首先得到包头中，发送节点的currentEpoch和configEpoch；注意，如果发送节点为从节点，则该configEpoch是其主节点的configEpoch；
进行拒绝投票判断：

（1）如果当前节点为从节点，或者当前节点虽然为主节点，但是没有负责的槽位，则没有投票资格，因此直接返回；

（2）如果发送者的currentEpoch小于当前节点的currentEpoch，则拒绝为其投票。因为发送者的状态与当前集群状态不一致，可能是长时间下线的节点刚刚上线，这种情况下，直接返回即可；

（3）如果当前节点lastVoteEpoch，与当前节点的currentEpoch相等，说明本界选举中，当前节点已经投过票了，不在重复投票，直接返回（因此，如果有两个从节点同时发起拉票，则当前节点先收到哪个节点的包，就只给那个节点投票。注意，即使这两个从节点分属不同主节点，也只能有一个从节点获得选票）；

（4）如果发送节点是主节点；或者发送节点虽然是从节点，但是找不到其主节点；或者发送节点的主节点并未下线并且这不是手动强制开始的故障转移流程，则根据不同的条件，记录日志后直接返回；

（5）针对同一个下线主节点，在2*server.cluster_node_timeout时间内，只会投一次票，这可以使得获胜从节点有时间将其成为新主节点的消息通知给其他从节点，从而避免另一个从节点发起新一轮选举又进行一次没必要的故障转移；（这一点与常用的选主有很大不同）

（6）接下来，判断发送节点，对其宣称要负责的槽位，是否比之前负责这些槽位的节点，具有相等或更新的配置纪元configEpoch：针对16384个槽位，只要发送节点宣称要负责该槽位，就判断发送节点的configEpoch是否比当前节点记录的，该槽位当前的负责节点的configEpoch要大，若不是，说明发送节点的配置信息不是最新的，可能是一个长时间下线的节点又重新上线了，这种情况下，不能给他投票，因此直接返回；
走到这里，说明当前节点可以给发送节点投票了。将server.cluster->currentEpoch记录到server.cluster->lastVoteEpoch，表示本界选举，当前节点已经投过票了；最后记录当前投票时间到node->slaveof->voted_time中；调用clusterSendFailoverAuth函数向发送节点发送CLUSTERMSG_TYPE_FAILOVER_AUTH_ACK包表示投票。

从节点统计投票、赢得选举

节点收到CLUSTERMSG_TYPE_FAILOVER_AUTH_ACK包后，就会统计投票。
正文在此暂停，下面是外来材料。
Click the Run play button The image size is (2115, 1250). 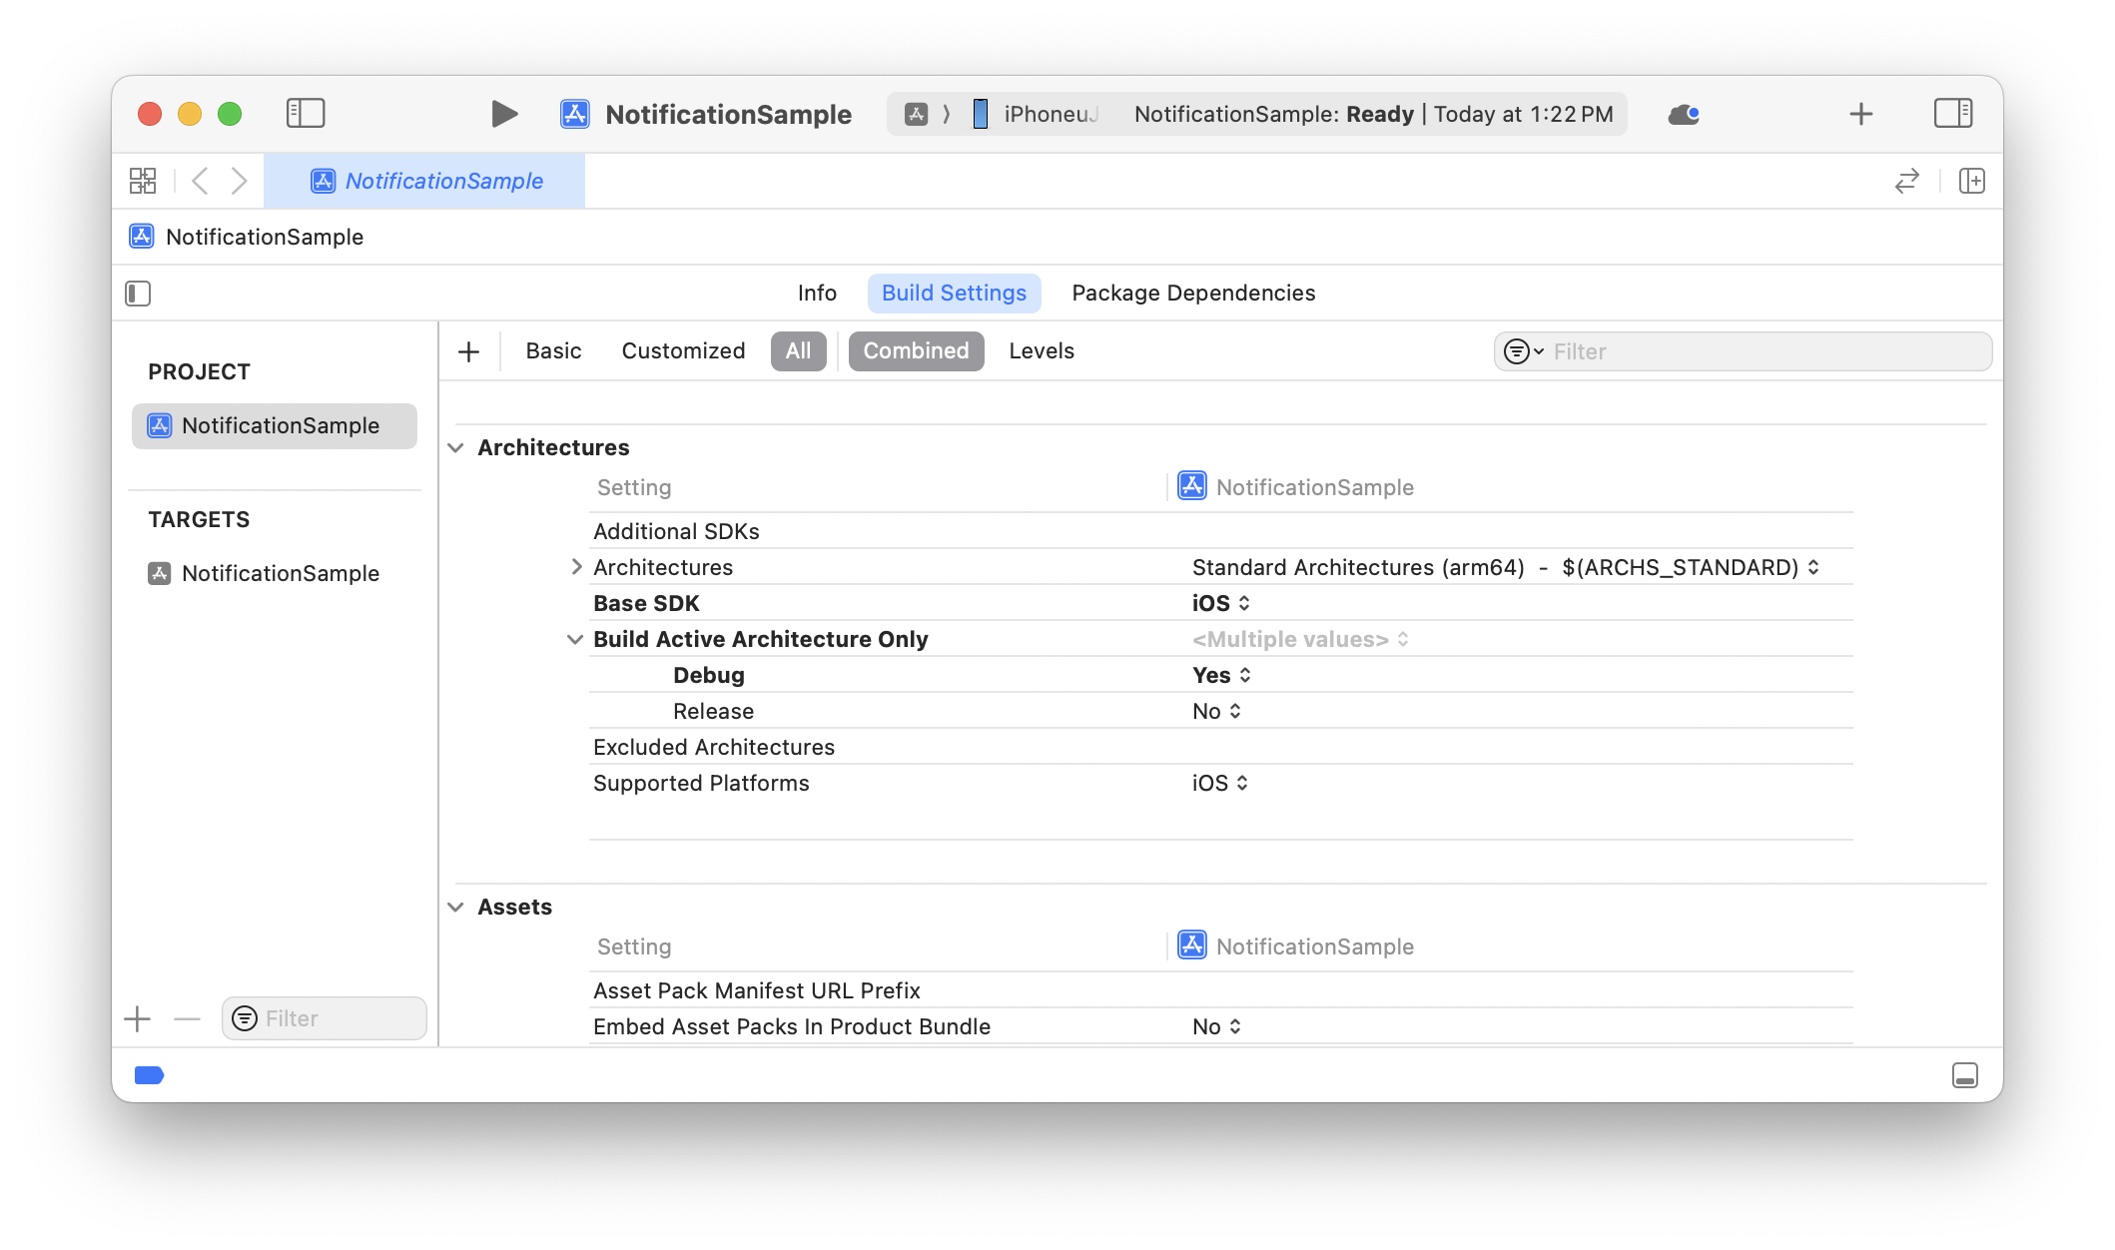coord(504,114)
这部分逻辑是在函数clusterProcessPacket中处理的。这部分的代码如下：

else if (type == CLUSTERMSG_TYPE_FAILOVER_AUTH_ACK) {
    if (!sender) return 1;  /* We don't know that node. */
    /* We consider this vote only if the sender is a master serving
         * a non zero number of slots, and its currentEpoch is greater or
         * equal to epoch where this node started the election. */
    if (nodeIsMaster(sender) && sender->numslots > 0 &&
        senderCurrentEpoch >= server.cluster->failover_auth_epoch)
    {
        server.cluster->failover_auth_count++;
        /* Maybe we reached a quorum here, set a flag to make sure
             * we check ASAP. */
        clusterDoBeforeSleep(CLUSTER_TODO_HANDLE_FAILOVER);
    }
}
1
2
3
4
5
6
7
8
9
10
11
12
13
14

如果发送节点是主节点，并且该主节点有负责的槽位，并且发送节点的CurrentEpoch，大于等于当前节点发起选举时的CurrentEpoch（否则，可能是当前节点之前发起过一轮选举，失败后，又发起了新一轮选举；而现在收到的包，是针对之前那一轮选举的投票（有可能在网络中迷路了一段时间）），满足以上条件，表示选票有效，因此增加server.cluster->failover_auth_count的值；

在clusterHandleSlaveFailover函数的最后一部分，从节点判断收到了大部分主节点的投票之后，就会开始升级为主节点。这部分的代码如下：

//如果server.cluster->failover_auth_count的值大于needed_quorum，表明当前从节点已经受到了大部分节点的支持，可以成为新的主节点了。
if (server.cluster->failover_auth_count >= needed_quorum) {
    /* We have the quorum, we can finally failover the master. */

    serverLog(LL_WARNING,
              "Failover election won: I'm the new master.");

    /* Update my configEpoch to the epoch of the election. */
    //首先更新myself->configEpoch为server.cluster->failover_auth_epoch，
    // 这样当前节点的configEpoch就成为所有集群节点中最大的了，方便后续更新配置
    if (myself->configEpoch < server.cluster->failover_auth_epoch) {
        myself->configEpoch = server.cluster->failover_auth_epoch;
        serverLog(LL_WARNING,
                  "configEpoch set to %llu after successful failover",
                  (unsigned long long) myself->configEpoch);
    }

    /* Take responsibility for the cluster slots. */
    //取代下线主节点，成为新的主节点，并向其他节点广播这种变化
    clusterFailoverReplaceYourMaster();
} else {
    clusterLogCantFailover(CLUSTER_CANT_FAILOVER_WAITING_VOTES);
}
1
2
3
4
5
6
7
8
9
10
11
12
13
14
15
16
17
18
19
20
21
22
23

如果server.cluster->failover_auth_count的值大于needed_quorum，表明当前从节点已经受到了大部分节点的支持，可以成为新的主节点了。首先更新myself->configEpoch，然后调用clusterFailoverReplaceYourMaster函数取代下线主节点，成为新的主节点，并向其他节点广播这种变化。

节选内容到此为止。